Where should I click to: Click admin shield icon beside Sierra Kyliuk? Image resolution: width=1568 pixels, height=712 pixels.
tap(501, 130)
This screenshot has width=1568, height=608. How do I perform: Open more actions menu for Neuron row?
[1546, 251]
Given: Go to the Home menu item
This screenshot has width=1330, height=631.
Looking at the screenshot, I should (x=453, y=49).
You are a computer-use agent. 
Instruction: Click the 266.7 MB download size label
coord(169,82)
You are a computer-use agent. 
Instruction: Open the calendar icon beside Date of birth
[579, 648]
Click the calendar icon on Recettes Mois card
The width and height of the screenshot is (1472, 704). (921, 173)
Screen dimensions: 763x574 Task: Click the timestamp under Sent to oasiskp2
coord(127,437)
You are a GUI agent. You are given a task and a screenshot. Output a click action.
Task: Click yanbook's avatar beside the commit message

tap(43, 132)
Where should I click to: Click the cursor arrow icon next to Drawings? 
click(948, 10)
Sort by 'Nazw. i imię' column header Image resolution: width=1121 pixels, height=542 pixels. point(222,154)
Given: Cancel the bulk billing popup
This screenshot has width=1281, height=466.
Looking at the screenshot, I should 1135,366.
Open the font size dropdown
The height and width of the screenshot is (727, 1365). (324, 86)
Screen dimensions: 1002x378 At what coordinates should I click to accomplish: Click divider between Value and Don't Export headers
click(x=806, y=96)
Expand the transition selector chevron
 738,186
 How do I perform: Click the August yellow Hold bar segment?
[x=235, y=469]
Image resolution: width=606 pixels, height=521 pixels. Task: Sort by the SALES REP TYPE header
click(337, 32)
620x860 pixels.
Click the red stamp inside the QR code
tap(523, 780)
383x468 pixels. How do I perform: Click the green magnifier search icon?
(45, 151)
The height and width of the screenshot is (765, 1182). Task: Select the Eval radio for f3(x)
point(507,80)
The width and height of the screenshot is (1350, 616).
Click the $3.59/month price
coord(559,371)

REQUIRED ACTION
Your task is to set down exactly the lines from the line containing "620x860 pixels." to the end of the data above, including both ends.

COMPLETED EXERCISE
620x860 pixels.
Click the red stamp inside the QR code
tap(523, 780)
383x468 pixels. How do I perform: Click the green magnifier search icon?
(45, 151)
The height and width of the screenshot is (765, 1182). Task: Select the Eval radio for f3(x)
point(507,80)
The width and height of the screenshot is (1350, 616).
Click the $3.59/month price
coord(559,371)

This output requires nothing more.